Why the Taliban lines broke so quickly was unclear. American planes carried out their heaviest bombing before the attack in the afternoon. Six B-52's conducted broad-scale bombardment while fighter-bombers hit individual targets.
As Taliban forces fled later in the day, American jets bombed their vehicles. Low morale after the fall of Mazar-i-Sharif in the north may have been a factor in the hasty retreat, alliance officers said. Some defections were also reported.
The American raids appeared to have destroyed enough Taliban tanks and artillery to swing the battle in favor of the alliance.
Alliance tactics were simple.
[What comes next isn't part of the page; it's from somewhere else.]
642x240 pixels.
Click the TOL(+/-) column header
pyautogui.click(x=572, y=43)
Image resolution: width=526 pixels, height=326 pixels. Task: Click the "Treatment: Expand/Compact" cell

Two groups of assault troops, called Zarbati, attacked with tanks across plains in Bagram, in the center of the line, and in Khalazai, on the western edge. The units were created by Ahmed Shah Massoud, the alliance commander who was assassinated in early September, to give his force more offensive punch.
In Bagram, the Taliban fired scores of mortars at the armored vehicles, but appeared to lack the tanks and heavy weapons to destroy them. The tanks, backed by infantry, attacked along asphalt roads that cannot be mined.
Officers on nearby roofs coordinated tank, artillery and infantry units in the attack. At 3:05, a voice shouted over the radio: "We're past the house! We're past the house!"
That was a signal that alliance forces had broached Taliban lines.
An armored personnel carrier rushed to the line to help out arrived at a chaotic scene. Alliance soldiers shouted at one another as shells and bullets whizzed overhead, and the troops struggled to find pockets of resistance.
Twelve Taliban soldiers were seen running across a field. A soldier fired his machine gun.
Slowly, order was restored, and pockets of resistance were identified and attacked by tanks.
As night fell, alliance officials said a large group of Taliban soldiers, many of them Arab and Pakistani volunteers, had been surrounded on the northern part of the Shamali Plain. Alliance forces on the western side of the plain advanced 10 miles south, to Qara Bagh, which is 15 miles north of Kabul.
Alliance forces that were attacking from the center of the line advanced six miles, to Poluborikau, which is 25 miles from Kabul.
Throughout the night, rockets and artillery from the two sides intermittently fired on each other. Alliance commanders said they would continue advancing toward Kabul in the morning.
The commander of 300 soldiers in the special Zarbati units, "Captain Habib," who took part in the attack, seemed unconcerned when told of the killings. "The soldiers must have been very angry," he said, and he shrugged.